## EXERCISE REQUIREMENTS
Within the entries below, find the lines that hold "accomplish" and report only how many there are.

[TASK INPUTS — start]

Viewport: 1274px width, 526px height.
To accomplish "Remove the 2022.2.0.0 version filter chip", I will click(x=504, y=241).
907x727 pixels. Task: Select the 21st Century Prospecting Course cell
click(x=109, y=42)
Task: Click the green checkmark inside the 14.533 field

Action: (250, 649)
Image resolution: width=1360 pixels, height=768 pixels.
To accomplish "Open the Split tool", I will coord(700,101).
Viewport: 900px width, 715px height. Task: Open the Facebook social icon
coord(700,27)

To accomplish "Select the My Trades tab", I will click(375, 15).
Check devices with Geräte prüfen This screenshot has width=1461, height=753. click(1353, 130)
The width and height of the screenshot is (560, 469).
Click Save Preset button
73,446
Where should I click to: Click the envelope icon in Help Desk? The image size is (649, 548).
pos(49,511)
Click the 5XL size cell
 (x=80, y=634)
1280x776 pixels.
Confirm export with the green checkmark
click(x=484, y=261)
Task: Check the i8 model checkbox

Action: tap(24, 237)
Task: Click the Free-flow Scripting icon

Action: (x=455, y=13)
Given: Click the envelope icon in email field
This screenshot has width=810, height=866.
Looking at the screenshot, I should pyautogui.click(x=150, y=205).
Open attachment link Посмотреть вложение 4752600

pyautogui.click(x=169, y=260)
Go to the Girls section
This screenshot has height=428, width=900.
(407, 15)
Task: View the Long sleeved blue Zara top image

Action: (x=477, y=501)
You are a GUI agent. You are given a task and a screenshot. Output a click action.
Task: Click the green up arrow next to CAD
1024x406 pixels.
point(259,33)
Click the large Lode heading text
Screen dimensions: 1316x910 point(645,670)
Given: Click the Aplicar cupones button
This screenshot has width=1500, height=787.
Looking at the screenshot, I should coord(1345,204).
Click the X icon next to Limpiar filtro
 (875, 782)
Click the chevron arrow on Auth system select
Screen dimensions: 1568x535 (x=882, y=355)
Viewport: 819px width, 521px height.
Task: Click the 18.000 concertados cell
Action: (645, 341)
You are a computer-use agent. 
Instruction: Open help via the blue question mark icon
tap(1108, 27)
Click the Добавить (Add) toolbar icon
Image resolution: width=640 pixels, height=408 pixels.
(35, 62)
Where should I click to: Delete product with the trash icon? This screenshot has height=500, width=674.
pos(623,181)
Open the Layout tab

[TASK INPUTS — finish]

## SOLUTION TO THIS PROBLEM
3